THE outstanding facts in the preceding narrative are the following:

1. Smyrna was burned by the Turks, as the concluding, at present, act in a consistent policy that has been shaping Moslem history and expansion for centuries, and especially Turkish history since the coming to power of the Young Turks, as displayed in the “Turkifying” murders, tortures and persecutions in Macedonia that led to the First Balkan War (1912); the killing and driving from their homes of the Greeks of Asia Minor during the period just preceding the outbreak of the World War and the destruction of their flourishing villages, (as described by the Frenchman Manciet, writing of the scenes at Phocaea); the deportation of Greeks, men, women and children in the midwinter of 1916, from  the Black Sea region, forcing them to walk in the inclement weather till many thousands perished (as mentioned by Dana K. Getchell, in his letter given above); the doing to death of between eight hundred thousand and a million Armenians in 1915-16; the burning of Smyrna and the massacre of thousands of its inhabitants in 1922.

2. Smyrna was burned by Turkish soldiers at a time when they were in full and complete possession of the city, and the fires were applied first in the Armenian quarter, in which the Turks had been plundering, murdering and raping for several days and where no Armenian was to be found, with the possible exception of such survivors as might be hiding in cellars.

3. Credible non-Greek or non-Armenian witnesses testified to the manner of the burning of Smyrna.

4. A Turkish soldier poured petroleum, or petroleum mixed with gasoline, in the street before the American consular building, causing the fire to be led up to and communicated to the building and endangering the lives of those within.

5. The burning of Smyrna and the massacre and abuse of its Christian inhabitants in the year of our Lord, 1922, was made possible through the mutual jealousies and conflicting commercial interests of certain Christian powers, and the actual aid, moral and material, furnished by some of them to the Turks.

6. The Turks committed their fearful acts against the Christians and humanity in general in the full conviction that they would meet with no opposition nor even criticism from the United States. They were led to this belief by a loud pro-Turk and anti-Christian propaganda carried on in the American press by certain concession hunters, and other interested writers.

7. No Gladstonian note of horror, protest or revulsion has as yet issued from any official American source, though the Turks have surpassed anything that Gladstone ever dreamed of.

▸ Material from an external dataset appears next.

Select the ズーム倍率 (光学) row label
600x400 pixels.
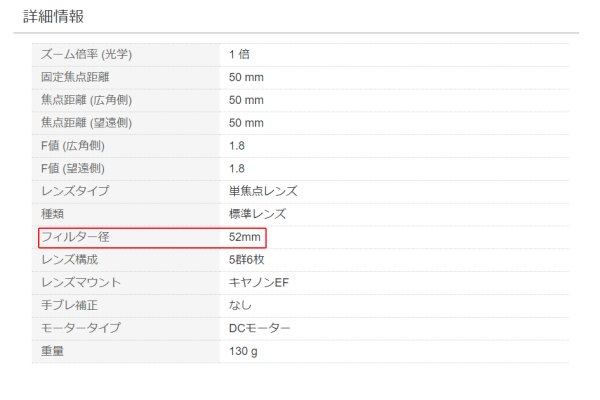tap(86, 54)
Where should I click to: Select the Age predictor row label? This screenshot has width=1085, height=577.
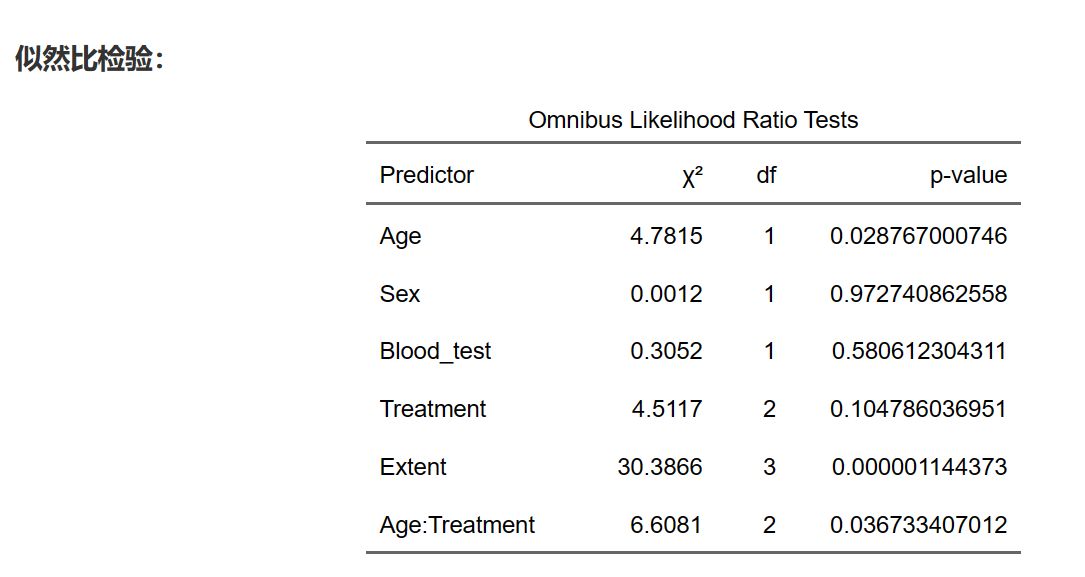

8. The Turks can not regain the confidence and respect of the civilized world until they repent sincerely of their crimes and make all restitution in their power.

9. Concealing such deeds as have been recounted in these chapters or misrepresenting them with the purpose of obtaining material advantages or saving property, reveals a low state of morality, consistent with the spirit of this commercial age.

10. One of the many reasons why Mohammedanism is outstripping Christianity in the latter’s ancient birthplace and territory, and in general wherever the two religions meet face to face, is that Christ has been unworthily followed by the people who are sending out the missionaries.

11. Church people in America should become aware of the fact that American missionaries in Turkey can not convert Turks, nor conduct religious exercises at which Turks are present and that the schools in the Ottoman Empire are now being conducted on that basis; and that, if they should convert any Turks, the latter would be killed, and the missionaries and their buildings be in danger of attack.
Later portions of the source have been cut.